RECORDS FOR THE EXERCISE: Begin

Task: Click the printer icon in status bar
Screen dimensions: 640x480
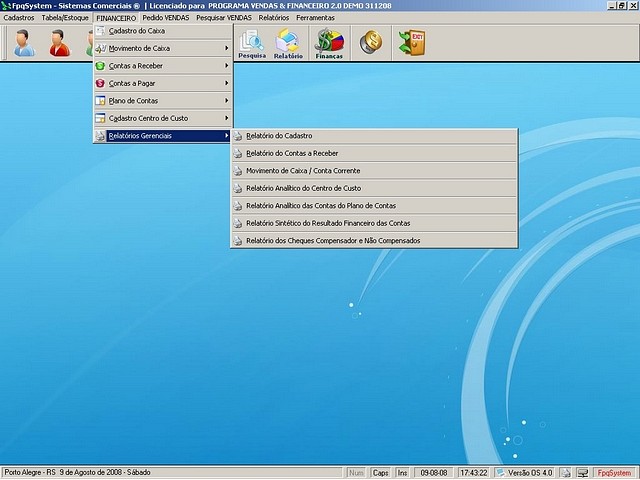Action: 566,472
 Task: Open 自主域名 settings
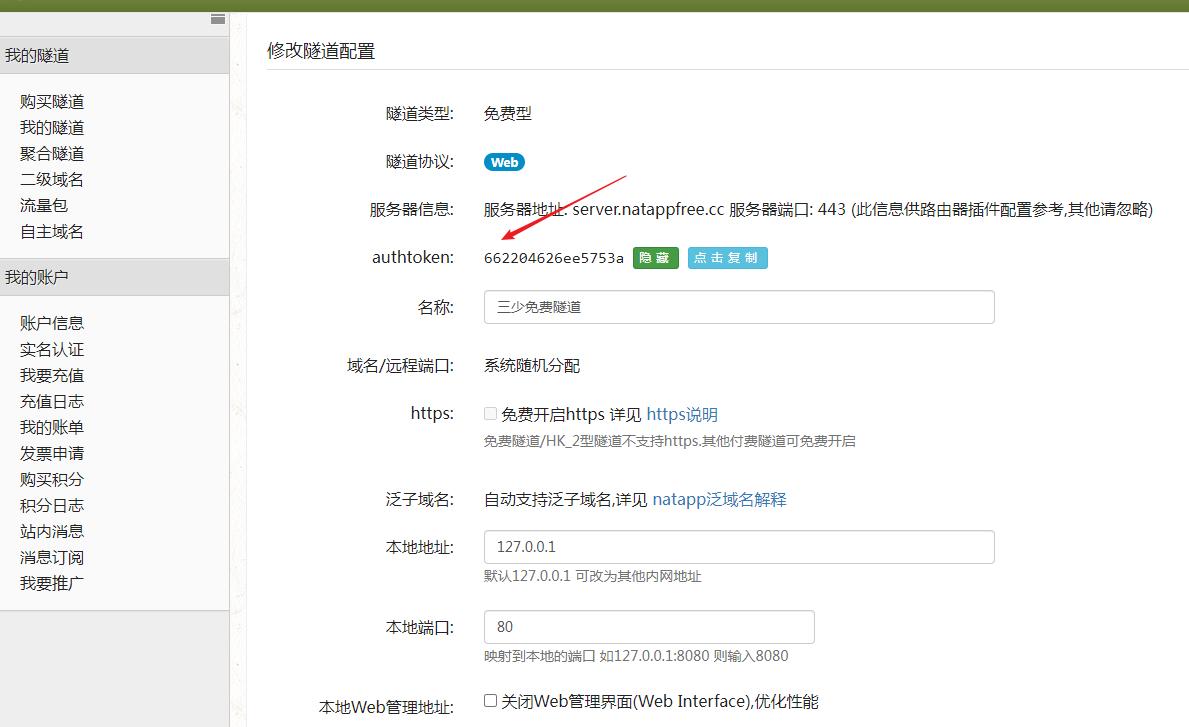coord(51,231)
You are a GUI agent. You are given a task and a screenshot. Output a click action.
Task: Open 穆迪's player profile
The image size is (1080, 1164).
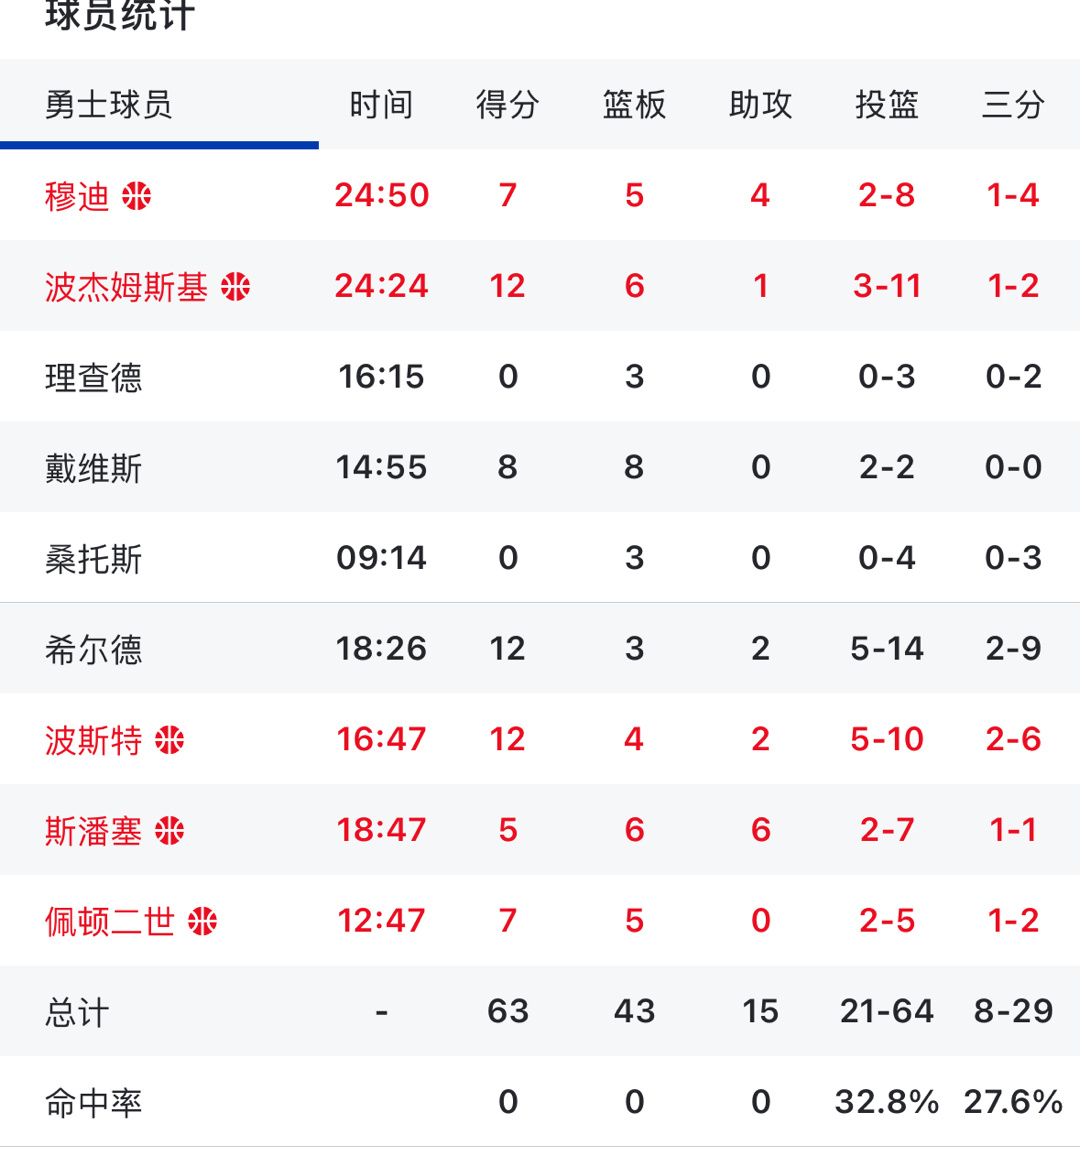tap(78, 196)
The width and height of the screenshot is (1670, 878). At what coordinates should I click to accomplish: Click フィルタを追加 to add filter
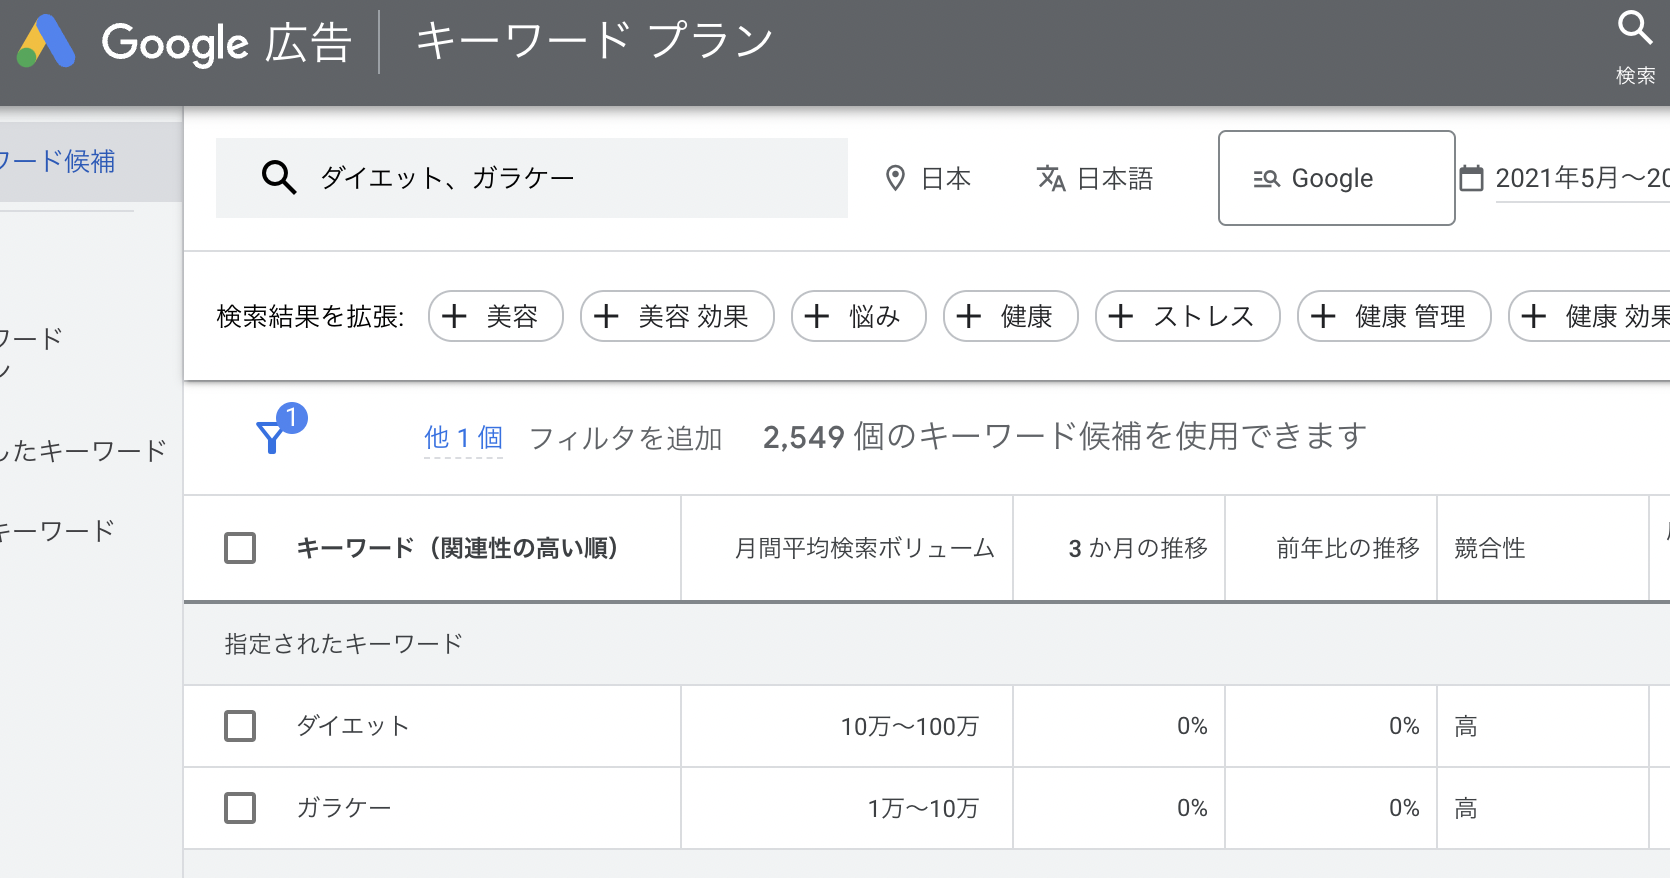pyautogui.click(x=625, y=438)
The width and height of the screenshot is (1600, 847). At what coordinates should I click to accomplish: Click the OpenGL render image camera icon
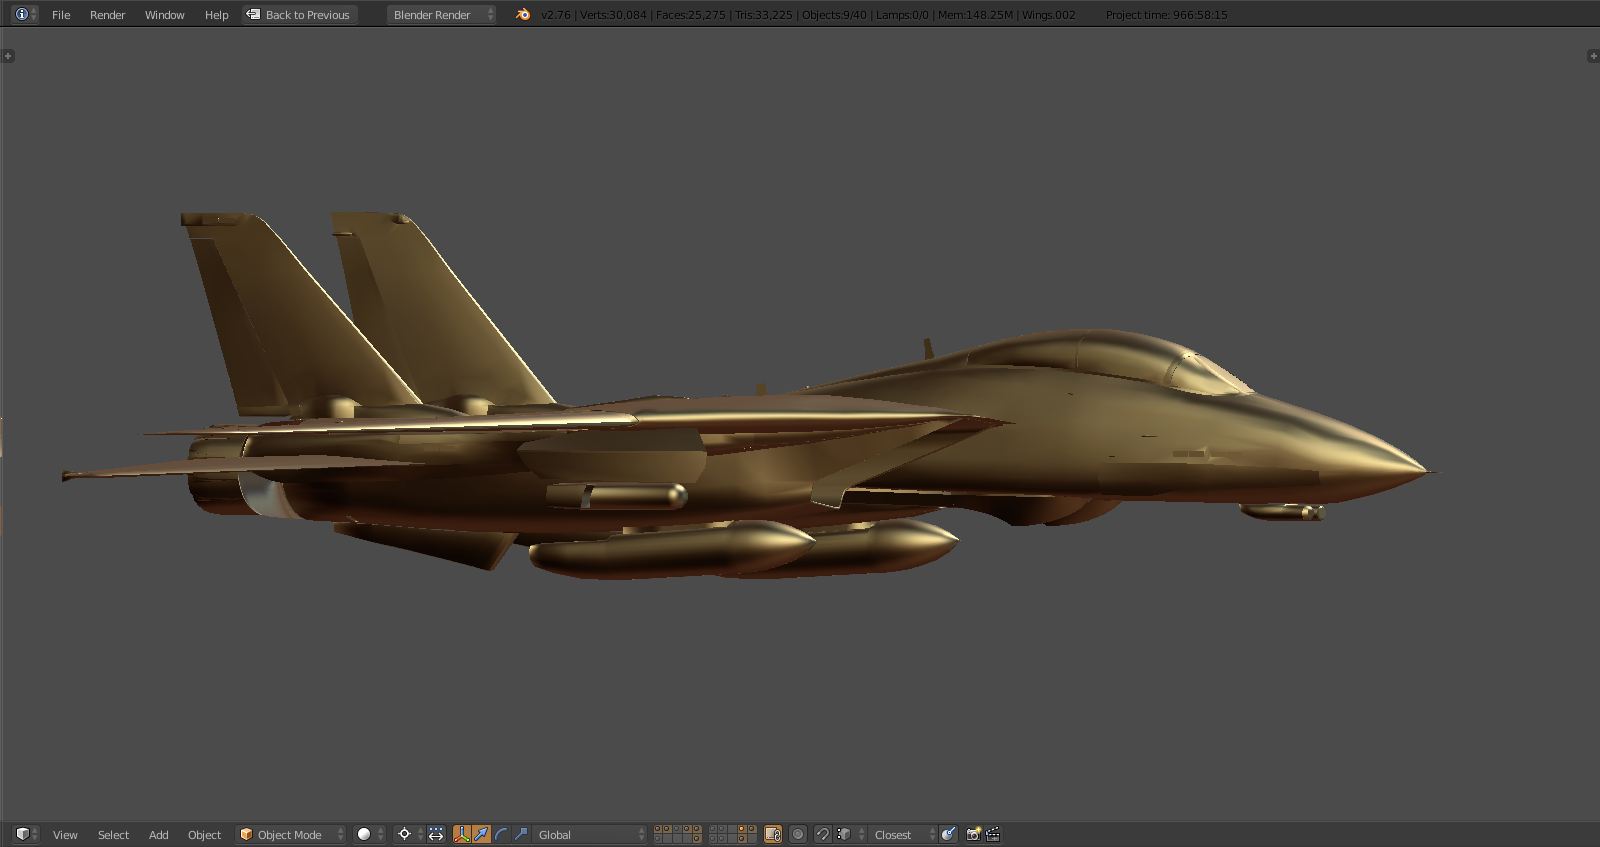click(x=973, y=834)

RECORDS FOR THE EXERCISE: End

> **EXERCISE AIM**
Using the material above, return every line exactly as it appears, minus the pictures.

> **EXERCISE OUTPUT**
Task: Click the printer icon in status bar
Screen dimensions: 640x480
Action: 566,472
 Task: Open 自主域名 settings
coord(51,231)
You are a GUI agent. You are given a task and a screenshot. Output a click action.
Task: Open 穆迪's player profile
The image size is (1080, 1164).
tap(78, 196)
The width and height of the screenshot is (1670, 878). At what coordinates should I click to accomplish: Click フィルタを追加 to add filter
pyautogui.click(x=625, y=438)
The width and height of the screenshot is (1600, 847). At what coordinates should I click to accomplish: Click the OpenGL render image camera icon
click(x=973, y=834)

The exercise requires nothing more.